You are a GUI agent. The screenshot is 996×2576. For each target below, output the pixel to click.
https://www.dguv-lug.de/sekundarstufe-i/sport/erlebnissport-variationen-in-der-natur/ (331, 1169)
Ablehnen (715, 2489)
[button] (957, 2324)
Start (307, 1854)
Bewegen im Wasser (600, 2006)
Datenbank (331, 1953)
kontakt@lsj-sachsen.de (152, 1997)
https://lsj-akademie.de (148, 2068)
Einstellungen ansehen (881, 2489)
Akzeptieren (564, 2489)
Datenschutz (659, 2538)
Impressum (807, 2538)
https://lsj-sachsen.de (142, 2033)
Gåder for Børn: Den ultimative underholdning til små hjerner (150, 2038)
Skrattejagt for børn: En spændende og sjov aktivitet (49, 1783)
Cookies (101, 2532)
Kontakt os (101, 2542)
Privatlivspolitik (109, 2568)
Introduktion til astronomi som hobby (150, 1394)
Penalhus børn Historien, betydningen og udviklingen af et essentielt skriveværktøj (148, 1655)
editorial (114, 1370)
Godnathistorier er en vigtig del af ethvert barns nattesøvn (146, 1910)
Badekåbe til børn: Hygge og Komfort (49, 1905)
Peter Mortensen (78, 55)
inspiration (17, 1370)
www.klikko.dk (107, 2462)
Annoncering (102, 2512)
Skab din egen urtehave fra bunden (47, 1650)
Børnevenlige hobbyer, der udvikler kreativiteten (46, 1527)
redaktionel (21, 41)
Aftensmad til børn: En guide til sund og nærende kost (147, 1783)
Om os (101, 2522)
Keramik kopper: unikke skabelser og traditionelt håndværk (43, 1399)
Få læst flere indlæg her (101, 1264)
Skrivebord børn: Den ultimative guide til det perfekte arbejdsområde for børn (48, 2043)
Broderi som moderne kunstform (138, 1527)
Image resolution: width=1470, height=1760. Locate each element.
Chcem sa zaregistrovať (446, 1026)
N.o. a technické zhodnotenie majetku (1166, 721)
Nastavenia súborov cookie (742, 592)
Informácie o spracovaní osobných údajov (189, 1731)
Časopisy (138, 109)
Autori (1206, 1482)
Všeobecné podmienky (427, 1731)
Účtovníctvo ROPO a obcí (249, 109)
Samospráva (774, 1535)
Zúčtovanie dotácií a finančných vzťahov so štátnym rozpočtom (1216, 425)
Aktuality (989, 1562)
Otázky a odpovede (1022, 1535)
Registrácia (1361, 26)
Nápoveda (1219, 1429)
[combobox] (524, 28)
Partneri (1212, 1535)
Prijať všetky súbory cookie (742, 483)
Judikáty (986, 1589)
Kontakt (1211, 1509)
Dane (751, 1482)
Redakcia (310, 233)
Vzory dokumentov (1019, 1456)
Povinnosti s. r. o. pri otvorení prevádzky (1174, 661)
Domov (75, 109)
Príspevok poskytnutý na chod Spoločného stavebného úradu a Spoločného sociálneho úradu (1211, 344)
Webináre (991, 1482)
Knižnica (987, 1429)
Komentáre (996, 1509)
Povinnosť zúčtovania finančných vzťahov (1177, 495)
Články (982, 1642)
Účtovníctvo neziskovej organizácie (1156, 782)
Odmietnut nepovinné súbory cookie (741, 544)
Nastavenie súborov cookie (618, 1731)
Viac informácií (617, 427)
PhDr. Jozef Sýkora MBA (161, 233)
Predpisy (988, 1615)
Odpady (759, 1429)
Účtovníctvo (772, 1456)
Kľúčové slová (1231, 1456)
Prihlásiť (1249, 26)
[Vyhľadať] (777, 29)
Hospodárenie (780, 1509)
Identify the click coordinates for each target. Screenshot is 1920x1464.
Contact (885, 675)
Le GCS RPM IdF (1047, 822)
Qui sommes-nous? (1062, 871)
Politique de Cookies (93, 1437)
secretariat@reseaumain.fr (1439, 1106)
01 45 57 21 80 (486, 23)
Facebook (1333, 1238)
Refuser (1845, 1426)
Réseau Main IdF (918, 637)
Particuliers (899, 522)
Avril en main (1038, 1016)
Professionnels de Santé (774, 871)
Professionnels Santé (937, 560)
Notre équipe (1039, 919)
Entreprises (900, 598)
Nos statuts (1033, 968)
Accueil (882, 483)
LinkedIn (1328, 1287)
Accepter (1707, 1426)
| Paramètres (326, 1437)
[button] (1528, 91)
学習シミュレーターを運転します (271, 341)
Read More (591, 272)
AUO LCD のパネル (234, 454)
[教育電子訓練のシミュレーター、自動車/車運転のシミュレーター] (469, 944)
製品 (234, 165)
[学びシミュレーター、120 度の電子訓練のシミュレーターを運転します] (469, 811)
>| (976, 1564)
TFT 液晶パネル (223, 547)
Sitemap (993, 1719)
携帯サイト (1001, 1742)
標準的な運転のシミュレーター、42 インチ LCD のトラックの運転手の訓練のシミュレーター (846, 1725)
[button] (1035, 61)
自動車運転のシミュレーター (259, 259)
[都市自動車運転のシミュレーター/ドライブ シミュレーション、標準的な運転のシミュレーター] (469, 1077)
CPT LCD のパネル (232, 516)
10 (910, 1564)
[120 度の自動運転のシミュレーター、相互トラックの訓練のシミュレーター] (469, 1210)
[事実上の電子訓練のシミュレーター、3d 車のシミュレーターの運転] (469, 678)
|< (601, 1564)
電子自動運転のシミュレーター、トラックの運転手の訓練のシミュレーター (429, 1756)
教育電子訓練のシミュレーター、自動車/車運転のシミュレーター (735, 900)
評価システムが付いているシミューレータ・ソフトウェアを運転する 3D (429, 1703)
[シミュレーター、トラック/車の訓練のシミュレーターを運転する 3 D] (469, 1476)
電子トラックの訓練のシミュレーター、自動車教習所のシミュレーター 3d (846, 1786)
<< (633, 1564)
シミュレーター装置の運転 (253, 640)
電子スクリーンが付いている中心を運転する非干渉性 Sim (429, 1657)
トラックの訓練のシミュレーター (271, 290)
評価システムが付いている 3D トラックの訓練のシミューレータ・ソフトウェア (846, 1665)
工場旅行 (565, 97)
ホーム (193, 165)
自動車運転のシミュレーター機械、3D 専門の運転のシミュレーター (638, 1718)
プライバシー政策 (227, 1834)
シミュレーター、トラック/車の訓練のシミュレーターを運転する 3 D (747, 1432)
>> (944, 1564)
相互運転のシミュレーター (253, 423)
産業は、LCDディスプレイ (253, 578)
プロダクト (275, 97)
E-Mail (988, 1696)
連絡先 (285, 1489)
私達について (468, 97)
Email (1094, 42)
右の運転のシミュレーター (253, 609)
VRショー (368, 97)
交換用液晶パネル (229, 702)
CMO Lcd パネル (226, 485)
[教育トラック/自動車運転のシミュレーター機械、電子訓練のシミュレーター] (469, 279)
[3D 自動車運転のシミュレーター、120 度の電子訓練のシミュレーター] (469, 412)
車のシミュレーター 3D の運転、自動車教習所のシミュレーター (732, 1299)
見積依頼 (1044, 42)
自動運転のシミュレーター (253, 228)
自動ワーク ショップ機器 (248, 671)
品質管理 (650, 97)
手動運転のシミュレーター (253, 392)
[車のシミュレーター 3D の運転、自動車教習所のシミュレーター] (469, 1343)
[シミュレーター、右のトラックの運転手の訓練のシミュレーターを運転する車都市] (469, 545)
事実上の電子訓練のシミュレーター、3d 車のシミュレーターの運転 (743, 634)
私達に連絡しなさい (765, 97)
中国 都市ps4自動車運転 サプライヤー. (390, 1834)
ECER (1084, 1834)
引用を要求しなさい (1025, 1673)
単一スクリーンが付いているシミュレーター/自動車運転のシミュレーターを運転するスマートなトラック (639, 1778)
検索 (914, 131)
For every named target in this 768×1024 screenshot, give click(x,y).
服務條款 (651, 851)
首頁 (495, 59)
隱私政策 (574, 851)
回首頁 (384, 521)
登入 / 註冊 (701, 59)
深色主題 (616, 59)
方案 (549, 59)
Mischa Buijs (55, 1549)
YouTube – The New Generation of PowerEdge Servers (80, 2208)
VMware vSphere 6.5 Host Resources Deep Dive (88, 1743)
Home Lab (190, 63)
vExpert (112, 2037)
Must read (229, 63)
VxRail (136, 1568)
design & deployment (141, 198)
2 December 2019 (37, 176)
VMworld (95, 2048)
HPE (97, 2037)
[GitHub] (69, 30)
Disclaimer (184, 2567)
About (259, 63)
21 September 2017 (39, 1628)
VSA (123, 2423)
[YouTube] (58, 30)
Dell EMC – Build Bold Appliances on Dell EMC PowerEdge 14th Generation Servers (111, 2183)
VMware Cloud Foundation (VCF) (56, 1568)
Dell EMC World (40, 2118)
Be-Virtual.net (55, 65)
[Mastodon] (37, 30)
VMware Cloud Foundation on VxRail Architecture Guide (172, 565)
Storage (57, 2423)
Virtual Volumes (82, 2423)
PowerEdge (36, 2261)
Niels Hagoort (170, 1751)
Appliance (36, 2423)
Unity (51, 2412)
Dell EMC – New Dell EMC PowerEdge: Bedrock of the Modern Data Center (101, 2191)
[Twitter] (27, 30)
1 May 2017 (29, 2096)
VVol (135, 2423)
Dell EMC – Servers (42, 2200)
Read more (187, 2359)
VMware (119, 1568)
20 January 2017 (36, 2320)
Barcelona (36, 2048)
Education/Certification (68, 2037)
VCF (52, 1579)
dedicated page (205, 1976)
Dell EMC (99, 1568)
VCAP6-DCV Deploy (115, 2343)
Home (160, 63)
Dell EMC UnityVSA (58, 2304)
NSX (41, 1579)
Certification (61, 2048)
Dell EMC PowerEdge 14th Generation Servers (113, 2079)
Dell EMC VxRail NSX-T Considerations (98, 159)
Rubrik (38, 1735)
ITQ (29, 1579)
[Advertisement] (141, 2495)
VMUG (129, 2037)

..........

Problem description
Copy every line in the entries above that has the string "教育電子訓練のシミュレーター" in it.

Task result
[教育電子訓練のシミュレーター、自動車/車運転のシミュレーター] (469, 944)
教育電子訓練のシミュレーター、自動車/車運転のシミュレーター (735, 900)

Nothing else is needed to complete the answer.